>> Begin Document passage

The initial stirrings of abstract art in the United States occurred with the founding of the American Abstract Artists (AAA) organization in 1935. The group focused exclusively on geometric forms, and this rigid aversion to non-structural styles prevented them from delving into either Abstract Surrealism or what would become known as Abstract Expressionism (Sandler 19). None of the principal Abstract Expressionists belonged to the AAA, objecting to its narrow focus. The Abstract Expressionist movement came about in the 1940s, and was largely a reaction to World War II and the art forms such as Constructivism and Bauhaus that then seemed rendered irrelevant (Sandler 29). As Irving Sandler states, "In response to World War II and the intellectual climate generated by it, the future Abstract Expressionists came to believe that they faced a crisis in subject matter... Unwilling to continue known directions or to accept any other dogma, the Absract Expressionists turned their own private visions and insights into an anxious search for new values. The urgent need for meanings that felt truer to their experience gave rise to new ways of seeing -- to formal innovations" (1). However, William C. Seitz stresses, ""Abstract Expressionism" is nothing more than a label. No group of painters has officially chosen it as a banner around which to rally -- though that its combination of terms derived from the two most significant lines of modern form development is at least indicative of the sythesis of styles and viewpoints which has taken place" (151). What is most useful to remember in employing the label is that, "though the Abstract Expressionists always resisted a single collective identity based on a style, theories, or social ties, they came closest to an avant - garde nucleus between the end of the war and 1950- 51" (Anfam 105). The irrefutable existence of this artistic convergence serves to make the Abstract Expressionist classification valid.

>> End Document passage
>> Begin Collected material

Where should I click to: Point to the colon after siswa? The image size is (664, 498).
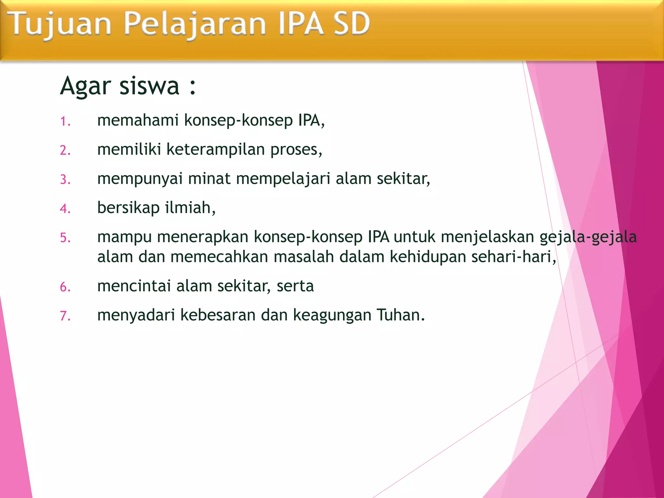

>> End Collected material

What to work on: Decide whether each statement agrees with the passage about American abstract art: (a) The American Abstract Artists organization was founded in 1935. (b) Some of the principal Abstract Expressionists were members of the AAA. (c) The Abstract Expressionist movement came about in the 1950s. For each, answer yes or no and quote the words of the passage that settle it. Rely only on the passage about American abstract art.

Task output:
(a) Yes: "the founding of the American Abstract Artists (AAA) organization in 1935"
(b) No: "None of the principal Abstract Expressionists belonged to the AAA"
(c) No: "The Abstract Expressionist movement came about in the 1940s"